**Work to do:** Update the records from the beginning up to and including the line with "Screen dimensions: 868x1400 coord(803,1377)" by changing "Select" to "Choose" and leaving everything else unchanged. Return only those lines.
____
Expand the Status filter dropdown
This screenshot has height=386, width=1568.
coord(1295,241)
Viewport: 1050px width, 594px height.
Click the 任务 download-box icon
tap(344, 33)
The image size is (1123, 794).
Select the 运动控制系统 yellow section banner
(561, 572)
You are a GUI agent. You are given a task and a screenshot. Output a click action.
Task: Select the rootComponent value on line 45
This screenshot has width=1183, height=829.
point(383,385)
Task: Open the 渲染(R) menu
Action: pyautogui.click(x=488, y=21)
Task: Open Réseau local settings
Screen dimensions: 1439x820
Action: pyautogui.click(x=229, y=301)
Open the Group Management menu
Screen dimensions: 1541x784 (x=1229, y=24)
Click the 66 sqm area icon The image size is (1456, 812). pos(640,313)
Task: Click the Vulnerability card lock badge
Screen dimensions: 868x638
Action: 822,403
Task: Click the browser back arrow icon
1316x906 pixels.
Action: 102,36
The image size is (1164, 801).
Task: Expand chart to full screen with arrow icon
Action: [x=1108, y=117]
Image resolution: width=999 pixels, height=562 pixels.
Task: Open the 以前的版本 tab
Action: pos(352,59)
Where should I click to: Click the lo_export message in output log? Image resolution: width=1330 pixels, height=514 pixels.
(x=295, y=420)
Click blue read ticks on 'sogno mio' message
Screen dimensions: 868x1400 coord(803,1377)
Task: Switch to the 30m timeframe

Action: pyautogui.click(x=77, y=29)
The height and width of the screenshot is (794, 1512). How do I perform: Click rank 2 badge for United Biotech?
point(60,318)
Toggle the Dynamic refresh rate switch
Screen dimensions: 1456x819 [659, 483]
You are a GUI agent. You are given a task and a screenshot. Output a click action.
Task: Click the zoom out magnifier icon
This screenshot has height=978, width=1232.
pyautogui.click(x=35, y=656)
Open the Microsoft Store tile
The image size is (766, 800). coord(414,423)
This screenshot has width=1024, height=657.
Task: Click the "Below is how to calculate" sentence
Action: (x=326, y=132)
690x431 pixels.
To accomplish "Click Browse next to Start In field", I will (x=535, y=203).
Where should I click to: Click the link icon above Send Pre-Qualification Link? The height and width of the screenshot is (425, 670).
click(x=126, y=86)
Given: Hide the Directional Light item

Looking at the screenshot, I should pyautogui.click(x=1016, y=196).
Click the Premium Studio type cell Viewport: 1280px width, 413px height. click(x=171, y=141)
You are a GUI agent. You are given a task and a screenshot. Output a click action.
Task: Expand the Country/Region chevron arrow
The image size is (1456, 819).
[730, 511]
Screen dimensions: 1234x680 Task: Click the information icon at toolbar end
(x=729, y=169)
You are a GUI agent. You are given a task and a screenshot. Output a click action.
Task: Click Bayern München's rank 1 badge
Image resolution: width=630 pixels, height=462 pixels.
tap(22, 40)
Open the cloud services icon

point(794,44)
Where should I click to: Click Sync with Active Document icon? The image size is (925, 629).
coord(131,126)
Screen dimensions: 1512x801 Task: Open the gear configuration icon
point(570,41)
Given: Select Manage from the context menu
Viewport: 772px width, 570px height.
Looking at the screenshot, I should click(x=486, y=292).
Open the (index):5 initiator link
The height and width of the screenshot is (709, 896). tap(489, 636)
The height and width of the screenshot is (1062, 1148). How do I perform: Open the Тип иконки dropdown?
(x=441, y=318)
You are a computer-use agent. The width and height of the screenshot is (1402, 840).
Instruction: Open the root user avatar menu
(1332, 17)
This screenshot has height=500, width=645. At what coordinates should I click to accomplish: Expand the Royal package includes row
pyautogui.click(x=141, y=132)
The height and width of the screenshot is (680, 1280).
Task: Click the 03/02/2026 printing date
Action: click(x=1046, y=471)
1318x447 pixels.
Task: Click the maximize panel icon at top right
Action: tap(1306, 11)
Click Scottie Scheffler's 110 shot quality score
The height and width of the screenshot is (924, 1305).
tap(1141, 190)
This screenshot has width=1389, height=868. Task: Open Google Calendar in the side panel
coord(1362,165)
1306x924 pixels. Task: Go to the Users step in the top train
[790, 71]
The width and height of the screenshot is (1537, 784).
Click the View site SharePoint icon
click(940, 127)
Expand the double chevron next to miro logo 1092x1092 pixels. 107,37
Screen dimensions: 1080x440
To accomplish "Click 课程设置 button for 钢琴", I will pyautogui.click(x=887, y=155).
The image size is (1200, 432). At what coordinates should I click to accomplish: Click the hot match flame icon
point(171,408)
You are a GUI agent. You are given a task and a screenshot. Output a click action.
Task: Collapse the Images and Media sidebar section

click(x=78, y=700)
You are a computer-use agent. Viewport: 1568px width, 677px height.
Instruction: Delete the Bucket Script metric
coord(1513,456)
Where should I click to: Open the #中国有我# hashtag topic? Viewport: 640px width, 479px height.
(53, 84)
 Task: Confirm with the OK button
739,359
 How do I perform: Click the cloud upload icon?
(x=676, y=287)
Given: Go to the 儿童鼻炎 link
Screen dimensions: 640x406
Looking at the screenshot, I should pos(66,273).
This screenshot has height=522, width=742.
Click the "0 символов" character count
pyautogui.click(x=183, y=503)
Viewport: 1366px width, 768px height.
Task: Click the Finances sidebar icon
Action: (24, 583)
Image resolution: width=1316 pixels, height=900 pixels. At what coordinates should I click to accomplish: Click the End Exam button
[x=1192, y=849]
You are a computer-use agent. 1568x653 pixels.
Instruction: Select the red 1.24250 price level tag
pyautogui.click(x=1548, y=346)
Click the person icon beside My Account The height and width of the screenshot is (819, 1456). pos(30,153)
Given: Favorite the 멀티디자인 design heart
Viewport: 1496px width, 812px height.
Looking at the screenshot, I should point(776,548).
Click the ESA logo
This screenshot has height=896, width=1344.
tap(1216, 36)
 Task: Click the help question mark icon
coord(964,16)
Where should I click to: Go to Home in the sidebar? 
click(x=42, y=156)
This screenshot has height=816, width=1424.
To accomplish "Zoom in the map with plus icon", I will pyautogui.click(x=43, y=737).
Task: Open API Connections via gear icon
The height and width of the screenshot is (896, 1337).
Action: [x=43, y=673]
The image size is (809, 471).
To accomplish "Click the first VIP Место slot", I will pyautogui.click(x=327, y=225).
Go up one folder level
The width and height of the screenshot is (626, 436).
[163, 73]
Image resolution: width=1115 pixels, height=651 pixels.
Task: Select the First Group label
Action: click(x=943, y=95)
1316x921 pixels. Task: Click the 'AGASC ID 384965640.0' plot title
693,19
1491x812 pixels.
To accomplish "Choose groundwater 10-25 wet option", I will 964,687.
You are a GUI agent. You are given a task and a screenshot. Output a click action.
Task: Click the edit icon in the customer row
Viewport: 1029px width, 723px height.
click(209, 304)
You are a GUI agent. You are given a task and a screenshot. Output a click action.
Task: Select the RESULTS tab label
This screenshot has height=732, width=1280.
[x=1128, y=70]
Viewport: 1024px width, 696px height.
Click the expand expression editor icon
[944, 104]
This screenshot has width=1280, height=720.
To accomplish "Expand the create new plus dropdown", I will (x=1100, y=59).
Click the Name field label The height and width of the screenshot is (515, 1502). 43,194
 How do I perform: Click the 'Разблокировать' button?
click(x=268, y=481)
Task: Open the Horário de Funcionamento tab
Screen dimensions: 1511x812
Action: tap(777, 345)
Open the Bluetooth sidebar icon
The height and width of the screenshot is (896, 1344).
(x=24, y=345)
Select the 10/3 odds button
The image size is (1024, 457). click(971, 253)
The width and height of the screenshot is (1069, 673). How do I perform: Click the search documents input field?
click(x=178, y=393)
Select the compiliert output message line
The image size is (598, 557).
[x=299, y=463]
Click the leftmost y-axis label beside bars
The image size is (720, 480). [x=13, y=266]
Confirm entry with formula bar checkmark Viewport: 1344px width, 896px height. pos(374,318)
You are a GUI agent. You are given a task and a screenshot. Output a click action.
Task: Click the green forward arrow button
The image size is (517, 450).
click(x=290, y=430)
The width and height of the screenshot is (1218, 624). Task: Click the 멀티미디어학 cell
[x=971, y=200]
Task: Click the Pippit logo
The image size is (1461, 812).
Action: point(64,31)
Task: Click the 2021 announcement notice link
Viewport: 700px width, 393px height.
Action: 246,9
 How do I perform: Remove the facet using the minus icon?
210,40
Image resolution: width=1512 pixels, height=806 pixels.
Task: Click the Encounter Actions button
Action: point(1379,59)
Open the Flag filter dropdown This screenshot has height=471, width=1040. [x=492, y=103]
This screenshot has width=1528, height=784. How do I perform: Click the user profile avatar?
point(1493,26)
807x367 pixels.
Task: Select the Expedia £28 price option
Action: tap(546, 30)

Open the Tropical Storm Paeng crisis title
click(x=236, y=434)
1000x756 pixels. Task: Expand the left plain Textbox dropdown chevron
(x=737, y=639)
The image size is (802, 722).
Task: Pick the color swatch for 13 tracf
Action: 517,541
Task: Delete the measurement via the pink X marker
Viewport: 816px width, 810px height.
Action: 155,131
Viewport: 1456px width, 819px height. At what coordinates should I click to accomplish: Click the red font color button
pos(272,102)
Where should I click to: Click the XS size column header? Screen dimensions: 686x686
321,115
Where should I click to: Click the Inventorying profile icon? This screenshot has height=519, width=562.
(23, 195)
____
**Correct answer:**
Expand the Status filter dropdown
This screenshot has height=386, width=1568.
coord(1295,241)
Viewport: 1050px width, 594px height.
Click the 任务 download-box icon
tap(344, 33)
The image size is (1123, 794).
Choose the 运动控制系统 yellow section banner
(561, 572)
You are a GUI agent. You are given a task and a screenshot. Output a click action.
Task: Choose the rootComponent value on line 45
This screenshot has width=1183, height=829.
point(383,385)
Task: Open the 渲染(R) menu
Action: pyautogui.click(x=488, y=21)
Task: Open Réseau local settings
Screen dimensions: 1439x820
Action: pyautogui.click(x=229, y=301)
Open the Group Management menu
Screen dimensions: 1541x784 (x=1229, y=24)
Click the 66 sqm area icon The image size is (1456, 812). pos(640,313)
Task: Click the Vulnerability card lock badge
Screen dimensions: 868x638
Action: 822,403
Task: Click the browser back arrow icon
1316x906 pixels.
Action: 102,36
The image size is (1164, 801).
Task: Expand chart to full screen with arrow icon
Action: [x=1108, y=117]
Image resolution: width=999 pixels, height=562 pixels.
Task: Open the 以前的版本 tab
Action: pos(352,59)
Where should I click to: Click the lo_export message in output log? Image resolution: width=1330 pixels, height=514 pixels.
(x=295, y=420)
Click blue read ticks on 'sogno mio' message
Screen dimensions: 868x1400 coord(803,1377)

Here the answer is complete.